* TASK SET:
1 > From the news article on health care in Caithness, list each service or piece of equipment that the Caithness Health Action Team says has been moved to Raigmore or reduced.
2 > Write the next few sentences of the news article on health care cuts in the far north, picking up after its final sentence.

* TEXT SEGMENT:
_ _ _
Rhoda Grant, the Highlands and Islands Labour MSP, hit out after the report on the front page of this week's Caithness Courier on claims about what campaigners describe as declining standards in the level of health care.
The Caithness Health Action Team (Chat) has written to NHS Highland chief executive, Iain Stewart, to express its "profound disappointment" at the care provided in the far north.
It says gynaecology procedures are now only being carried out in Raigmore, chemotherapy and renal dialysis clinics have been "severely reduced at very short notice to patients and staff", and the cataract eye scanner has been taken to Raigmore.
The campaign group also says mental health services are "virtually non-existent" and maintains its concerns have not been addressed despite assurances from Mr Stewart at a meeting in the summer.
Mrs Grant is also"extremely concerned" about the cuts to health provision in the far north.
She said: "I’ve been contacted by campaigners over many, many months and joined campaigners on the streets, challenging the Scottish Government about its continuing centralisation of health services for those in remote and rural areas.
"It is therefore very frustrating and very disappointing that people are seeing further cuts instead of further improvements."
She added: "When the midwife led maternity unit was established in Caithness, the community was promised 'a hospital close to home' by the health authority and the community is rightly angered that this has not happened and services are being cut and not enhanced.
"In particular, I am saddened that treatments such as dialysis and chemotherapy are being centralised as travelling time has a huge effect on patients.
"Austerity brought in by both the Tories at Westminster and the SNP in Scotland are continuing to hit our health service."
_ _ _
* INFORMATION:
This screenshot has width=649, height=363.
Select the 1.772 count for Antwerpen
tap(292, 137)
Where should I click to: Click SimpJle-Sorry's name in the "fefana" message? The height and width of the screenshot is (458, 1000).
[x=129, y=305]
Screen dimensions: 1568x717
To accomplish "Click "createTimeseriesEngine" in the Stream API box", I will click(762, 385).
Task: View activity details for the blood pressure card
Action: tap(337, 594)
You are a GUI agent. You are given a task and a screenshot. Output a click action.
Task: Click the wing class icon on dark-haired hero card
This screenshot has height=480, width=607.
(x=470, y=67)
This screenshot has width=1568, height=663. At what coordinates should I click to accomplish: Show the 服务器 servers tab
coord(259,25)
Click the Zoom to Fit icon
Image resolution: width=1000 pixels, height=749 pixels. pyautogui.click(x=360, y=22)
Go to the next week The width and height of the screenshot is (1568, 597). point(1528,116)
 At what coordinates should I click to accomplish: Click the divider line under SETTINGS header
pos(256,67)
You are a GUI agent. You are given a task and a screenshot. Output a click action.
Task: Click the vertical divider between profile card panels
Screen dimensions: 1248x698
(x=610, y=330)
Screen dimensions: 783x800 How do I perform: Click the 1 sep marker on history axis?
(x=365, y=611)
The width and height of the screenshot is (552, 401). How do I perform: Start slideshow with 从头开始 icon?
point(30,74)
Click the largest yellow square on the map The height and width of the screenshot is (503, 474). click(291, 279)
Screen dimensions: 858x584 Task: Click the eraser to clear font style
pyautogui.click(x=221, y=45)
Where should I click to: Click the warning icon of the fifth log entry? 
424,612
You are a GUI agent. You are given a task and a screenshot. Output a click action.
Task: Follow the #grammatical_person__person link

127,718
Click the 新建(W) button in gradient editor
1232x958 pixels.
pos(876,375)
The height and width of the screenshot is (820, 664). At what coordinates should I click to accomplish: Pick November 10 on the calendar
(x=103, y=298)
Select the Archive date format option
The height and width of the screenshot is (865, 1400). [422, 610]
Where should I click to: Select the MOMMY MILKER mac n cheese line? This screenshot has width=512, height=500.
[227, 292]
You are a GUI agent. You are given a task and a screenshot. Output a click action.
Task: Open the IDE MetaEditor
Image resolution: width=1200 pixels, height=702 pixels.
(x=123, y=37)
_ _ _
* RESULTS BY TASK:
1 >
- Gynecology procedures (now only carried out in Raigmore)
- Chemotherapy clinics (severely reduced)
- Renal dialysis clinics (severely reduced)
- The cataract eye scanner (taken to Raigmore)

2 >
As reported on Wednesday, Chat chairman, Bill Fernie, in a letter to Mr Stewart on behalf of the group, claims issues raised at a meeting in July have not been addressed. "As a matter of fact, the situation with health care in Caithness has grown significantly worse."
Mr Fernie acknowledged the staffing issues being faced by NHS Highland but said babies, women, children, the elderly and those suffering from cancer, renal failure and chronic illness are being affected. "The severe detrimental impact of your lack of care for our fragile community is shocking and disgraceful," he said.
Mr Fernie wants a meeting with the health authority to discuss these issues.
NHS Highland said it is in discussion with Chat about its concerns. It has faced a number of particular challenges, mainly staffing pressures, but a spokesman said the services have been maintained "whenever it has been safe to do so".
Issues around ambulatory or outpatient care are being addressed while cataract clinics are held in Caithness on a monthly basis, said the spokesman.
He added: "We remain committed to providing services as locally as possible."